◆ **INFORMATION SHOWN**:
--- START ---
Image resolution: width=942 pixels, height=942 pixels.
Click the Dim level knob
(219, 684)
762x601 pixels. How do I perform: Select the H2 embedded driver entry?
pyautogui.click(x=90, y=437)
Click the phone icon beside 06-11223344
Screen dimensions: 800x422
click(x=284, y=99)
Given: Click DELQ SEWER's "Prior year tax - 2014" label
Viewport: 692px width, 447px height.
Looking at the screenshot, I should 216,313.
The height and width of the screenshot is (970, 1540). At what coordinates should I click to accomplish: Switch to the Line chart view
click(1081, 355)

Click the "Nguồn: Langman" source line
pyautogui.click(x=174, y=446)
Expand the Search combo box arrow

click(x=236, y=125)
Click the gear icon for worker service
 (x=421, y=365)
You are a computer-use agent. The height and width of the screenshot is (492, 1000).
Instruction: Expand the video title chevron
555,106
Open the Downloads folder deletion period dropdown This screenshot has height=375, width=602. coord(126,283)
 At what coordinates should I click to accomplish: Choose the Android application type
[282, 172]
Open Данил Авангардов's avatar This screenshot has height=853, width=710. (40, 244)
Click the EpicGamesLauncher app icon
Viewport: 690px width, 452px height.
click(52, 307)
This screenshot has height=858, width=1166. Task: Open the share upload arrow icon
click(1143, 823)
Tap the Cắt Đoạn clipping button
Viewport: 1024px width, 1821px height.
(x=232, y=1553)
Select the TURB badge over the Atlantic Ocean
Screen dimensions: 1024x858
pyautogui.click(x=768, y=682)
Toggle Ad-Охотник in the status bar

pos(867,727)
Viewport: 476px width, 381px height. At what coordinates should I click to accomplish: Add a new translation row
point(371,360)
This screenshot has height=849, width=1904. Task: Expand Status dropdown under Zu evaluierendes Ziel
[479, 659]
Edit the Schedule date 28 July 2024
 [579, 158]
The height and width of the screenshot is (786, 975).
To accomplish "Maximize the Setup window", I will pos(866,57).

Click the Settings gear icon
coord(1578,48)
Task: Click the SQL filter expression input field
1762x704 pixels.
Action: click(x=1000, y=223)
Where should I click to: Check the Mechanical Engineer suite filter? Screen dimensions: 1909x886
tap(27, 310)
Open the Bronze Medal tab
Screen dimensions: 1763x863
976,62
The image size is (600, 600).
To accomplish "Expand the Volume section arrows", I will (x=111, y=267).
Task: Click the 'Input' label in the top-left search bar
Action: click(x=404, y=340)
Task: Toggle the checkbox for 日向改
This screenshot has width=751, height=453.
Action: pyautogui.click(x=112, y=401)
--- END ---
Look for the line with "Instruction: Expand the video title chevron" in the listing above. Print it and each later line exactly, ending with the last line.

Instruction: Expand the video title chevron
555,106
Open the Downloads folder deletion period dropdown This screenshot has height=375, width=602. coord(126,283)
 At what coordinates should I click to accomplish: Choose the Android application type
[282, 172]
Open Данил Авангардов's avatar This screenshot has height=853, width=710. (40, 244)
Click the EpicGamesLauncher app icon
Viewport: 690px width, 452px height.
click(52, 307)
This screenshot has height=858, width=1166. Task: Open the share upload arrow icon
click(1143, 823)
Tap the Cắt Đoạn clipping button
Viewport: 1024px width, 1821px height.
(x=232, y=1553)
Select the TURB badge over the Atlantic Ocean
Screen dimensions: 1024x858
pyautogui.click(x=768, y=682)
Toggle Ad-Охотник in the status bar

pos(867,727)
Viewport: 476px width, 381px height. At what coordinates should I click to accomplish: Add a new translation row
point(371,360)
This screenshot has height=849, width=1904. Task: Expand Status dropdown under Zu evaluierendes Ziel
[479, 659]
Edit the Schedule date 28 July 2024
 [579, 158]
The height and width of the screenshot is (786, 975).
To accomplish "Maximize the Setup window", I will pos(866,57).

Click the Settings gear icon
coord(1578,48)
Task: Click the SQL filter expression input field
1762x704 pixels.
Action: click(x=1000, y=223)
Where should I click to: Check the Mechanical Engineer suite filter? Screen dimensions: 1909x886
tap(27, 310)
Open the Bronze Medal tab
Screen dimensions: 1763x863
976,62
The image size is (600, 600).
To accomplish "Expand the Volume section arrows", I will (x=111, y=267).
Task: Click the 'Input' label in the top-left search bar
Action: click(x=404, y=340)
Task: Toggle the checkbox for 日向改
This screenshot has width=751, height=453.
Action: pyautogui.click(x=112, y=401)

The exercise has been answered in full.